Instructions for the task >>
Repeat exactly, and only, the lines from the line bearing "Task: Click the Платформа" through the end of the material. Do not copy the pictures.

Data shown >>
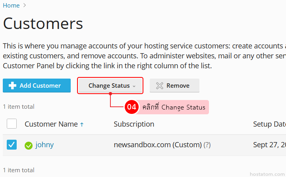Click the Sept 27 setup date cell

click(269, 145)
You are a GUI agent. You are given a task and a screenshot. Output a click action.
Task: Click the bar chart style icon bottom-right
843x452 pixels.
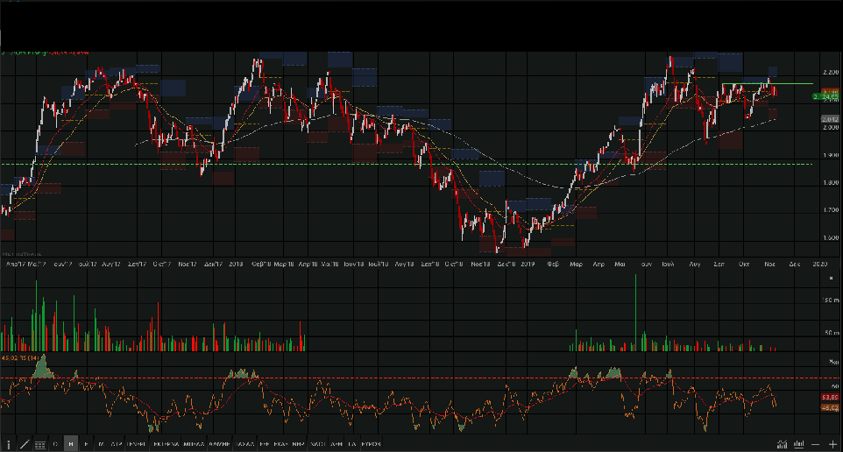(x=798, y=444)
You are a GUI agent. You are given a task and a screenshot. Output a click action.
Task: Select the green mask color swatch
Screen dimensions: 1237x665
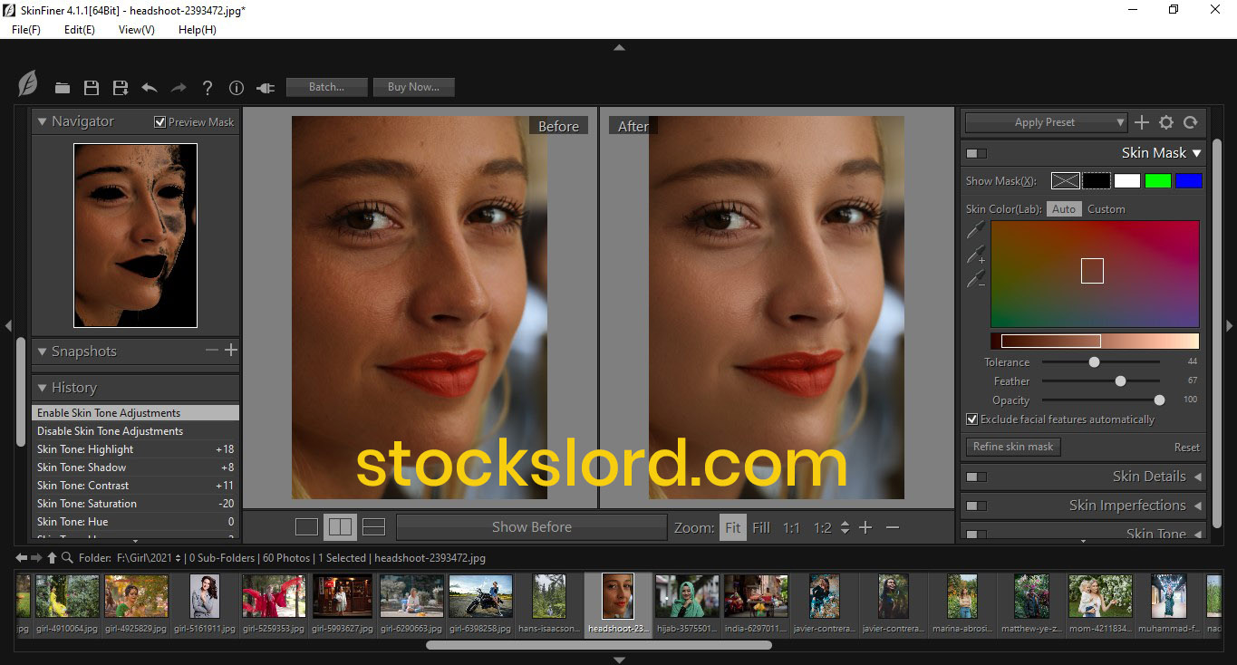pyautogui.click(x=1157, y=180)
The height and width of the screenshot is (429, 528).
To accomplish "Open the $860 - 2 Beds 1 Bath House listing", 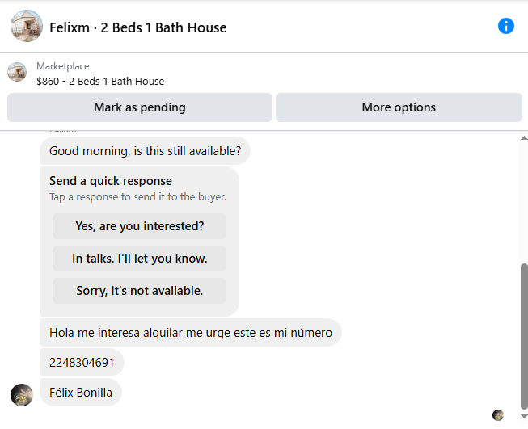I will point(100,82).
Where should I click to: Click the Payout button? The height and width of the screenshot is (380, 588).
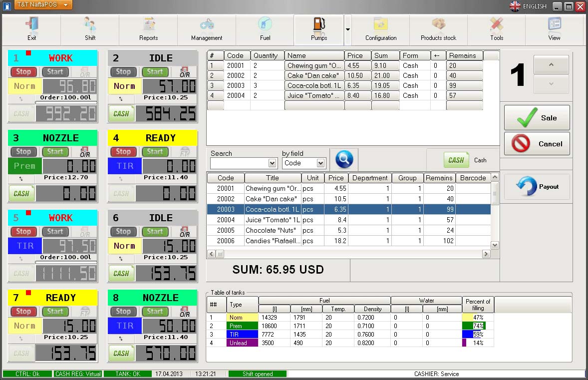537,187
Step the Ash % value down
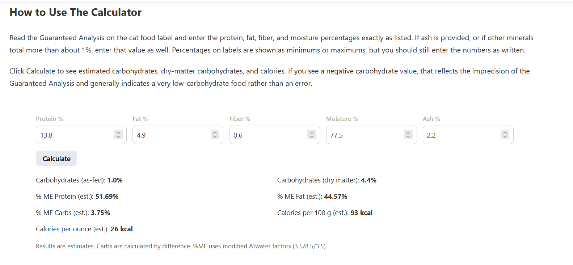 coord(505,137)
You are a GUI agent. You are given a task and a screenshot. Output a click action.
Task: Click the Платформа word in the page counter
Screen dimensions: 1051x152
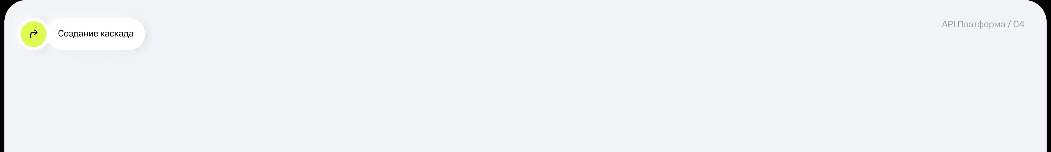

Result for this exercise >>
Task: Click the Платформа word in the page counter
Screen dimensions: 1051x152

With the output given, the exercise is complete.